SHAFAQNA – Shia Muslim religious leaders from Iran and U.S. Catholic bishops say they have a common fight against weapons of mass destruction, terrorism, and violent religious extremism.
“Christianity and Islam share a commitment to love and respect for the life, dignity, and welfare of all members of the human community,” they said in an Aug. 18 joint declaration. “Peaceful coexistence is built on equity and justice. We call upon all to work toward developing a culture of encounter, tolerance, dialogue, and peace that respects the religious traditions of others.”
The two delegations agreed that belief in one God unifies Jews, Christians, and Muslims.
“Religious leaders must provide moral guidance and speak out against injustice and anything that is harmful to humankind,” said the declaration, titled “Gathered in the name of God.”
Cardinal Theodore McCarrick, Archbishop Emeritus of Washington, signed the document, as did Bishop Oscar Cantú of Las Cruces, who chairs the U.S. bishops’ Committee on International Justice and Peace.
The joint declaration followed a June 5-10 meeting in Rome. The dialogue built upon a meeting in Qom, in northern Iran, in March 2014 which focused on the elimination of nuclear weapons.
Bishop Cantú said the joint declaration is the fruit of “sincere dialogue between two religions that are united in their concern for the life and dignity of the human person.”
“Together, we commit ourselves to continued dialogue on the most pressing issues facing the human family, such as poverty, injustice, intolerance, terrorism, and war,” he added, according to the U.S. bishops’ conference.
The Iranians who signed the document are Ayatollah Ali-Reza A’arafi, president of Al-Mustafa International University, and Dr. Abdul-Majid Hakim-Elahi, director of the International Affairs Office of the Society of Qom Seminary Scholars.
The joint declaration rejected the development and use of weapons of mass destruction as well as “all acts of terrorism.”
“Together we are working for a world without weapons of mass destruction. We call on all nations to reject acquiring such weapons and call on those who possess them to rid themselves of these indiscriminate weapons, including chemical, biological, and nuclear weapons,” the declaration said.
The religious leaders similarly opposed “indiscriminate sanctions” and other policies that harm innocent civilians, like the forced expulsion of people from their homelands.
They also rejected extremism.
“We remain gravely concerned by the spread of extremist ideologies, often fueled by superficial and erroneous readings of religious texts, that negate the inherent worth and dignity of every person, regardless of religious belief,” their declaration said. “We call upon religious and community leaders to confront the spread of such ideologies that induce sectarianism and violence.”
They characterized violent extremism and terrorism as “perversions of authentic religious belief.”
“The guilt of terrorist acts should not be assigned to members of an entire religion, nationality, culture, race, or ethnic group,” they added. “Countering violent extremism requires firm determination and cooperation to address its root causes.”

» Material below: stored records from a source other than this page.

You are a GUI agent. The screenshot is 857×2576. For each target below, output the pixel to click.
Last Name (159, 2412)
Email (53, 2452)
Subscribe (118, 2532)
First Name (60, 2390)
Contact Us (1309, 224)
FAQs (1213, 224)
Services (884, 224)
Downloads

“We call upon all to work toward developing a culture of encounter, tolerance, dialogue, and peace that respects the religious traditions of others,” they said.
“Serving God requires working for the welfare of all His creatures and the common good of humanity. Religious leaders must provide moral guidance and speak out against injustice and anything that is harmful to humankind,” said the declaration.
Other bishops in the Catholic delegation included Bishop Richard Pates of Des Moines nd Auxiliary Bishop Denis Madden of Baltimore. The five-member Iranian delegation was headed by Ayatollah Mahdi Hadavi Moghaddam Tehrani and Ayatollah Abolghasem Alidoost.